Objectives Optimisation of heart rate (HR) to limit motion artefacts is mandatory in all patients undergoing CT coronary angiography (CTCA). Despite use of β-blockers (ββ), patients often have HR>target range of 65 bpm. Though calcium channel blockers have also been used as alternatives to β-blockers, administration of both of these classes of rate lowering drugs may be hazardous in some patients (eg, those with baseline Bp<100–110 mm Hg, severe left ventricular dysfunction, peripheral vascular disease, severe obstructive airway disease). Ivabradine is a selective blocker of If current and sinus node pacemaker activity and unlike ββ has neutral effects on systolic and diastolic blood pressure (SBP, DBP) and cardiac contractility.
Methods Amongst 200 patients undergoing CTCA, oral Ivabradine (5 mg BD) started 48 h, was compared to oral Metoprolol (50 mg BD). Patients with atrial ﬁbrillation, known arrhythmias, impaired renal function (Serum creatinine>1.5 mg/dl), known allergy to iodinated contrast media, pregnancy, baseline heart rate <60 bpm, left ventricular ejection fraction <30%, blood pressure <100/70 mm Hg, and other known contra-indications to β-blockers were excluded.
Additional doses (5 mg or 50 mg respectively) of the drugs were given on arrival in the CT room, if the HR was≥65 bpm. If at 3 h after the additional first dose, the heart rate was still>65 bpm, another dose of 5 mg Ivabradine or 50 mg Metoprolol was administered. Baseline HR, systolic and diastolic BP (HR1, SBP1, DBP1) and final parameters prior to CTCA (HR2, SBP2, DBP2) were recorded. Patients whose heart rate could not be lowered below 65 bpm despite this protocol had their CTCA procedures rescheduled. (We did not allocate patients to receive IV β-blockers, to avoid skewed comparisons between the groups, since IV Ivabradine was not available with us).
Results Of those receiving Ivabradine 52% had HR<65 bpm on arrival in the CT room as compared to only 13% in the ββ group. The final HR in Ivabradine group was significantly lower, as compared to Metoprolol (57.6±3.1 vs 62.1±2.9, p<0.001).
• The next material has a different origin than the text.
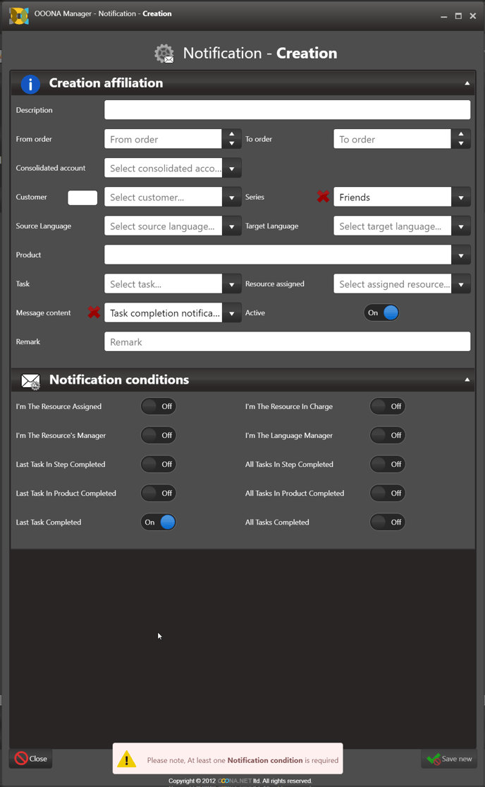Clear Message content with red X icon
Viewport: 485px width, 787px height.
(x=94, y=312)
Mean % reduction in HR was significantly greater with Ivabradine (32.1% vs 28.1%, p <0.001). Ivabradine had no significant effect on Systolic or diastolic BP (SBP1, SBP2 135.1±10.2, 134.3+9.1 mm Hg; DBP1, DBP2: 85.1±7, 84.2+6.7 mm Hg, p=ns). Metoprolol demonstrated significant reduction in both SBP and DBP (SBP1, SBP2: 134.3±12.2, 117.1±7.1; DBP1, DBP2: 87.1±6.4, 83.1+3.9, p<0.001 for both).
The need for additional doses of the drug was significantly higher in the ββ group (87% vs 48%, p <0.01). In the Ivabradine group, 34/100 (34%) required one additional dose and 14/100 patients (14%) required two additional doses to achieve the target HR of ≤65 bpm. In the ββ group, 40/100 patients (40%) required one additional dose while 47/100 patients (47%) required two additional doses of Metoprolol to achieve the target heart rate.
Both drugs were well tolerated and no adverse effects to any of them were reported.
Conclusions Ivabradine was found to be safe and effective as a HR reducing agent in patients undergoing CTCA. It produced greater degree of reduction in HR as compared to Metoprolol, without any significant change in the systolic or diastolic blood pressure. The number of patients requiring additional doses of the drugs prior to achieving target HR was also significantly reduced with Ivabradine. Given its pharmacological properties, the use of Ivabradine as a HR lowering agent promises to be an attractive therapeutic option in patients undergoing CTCA.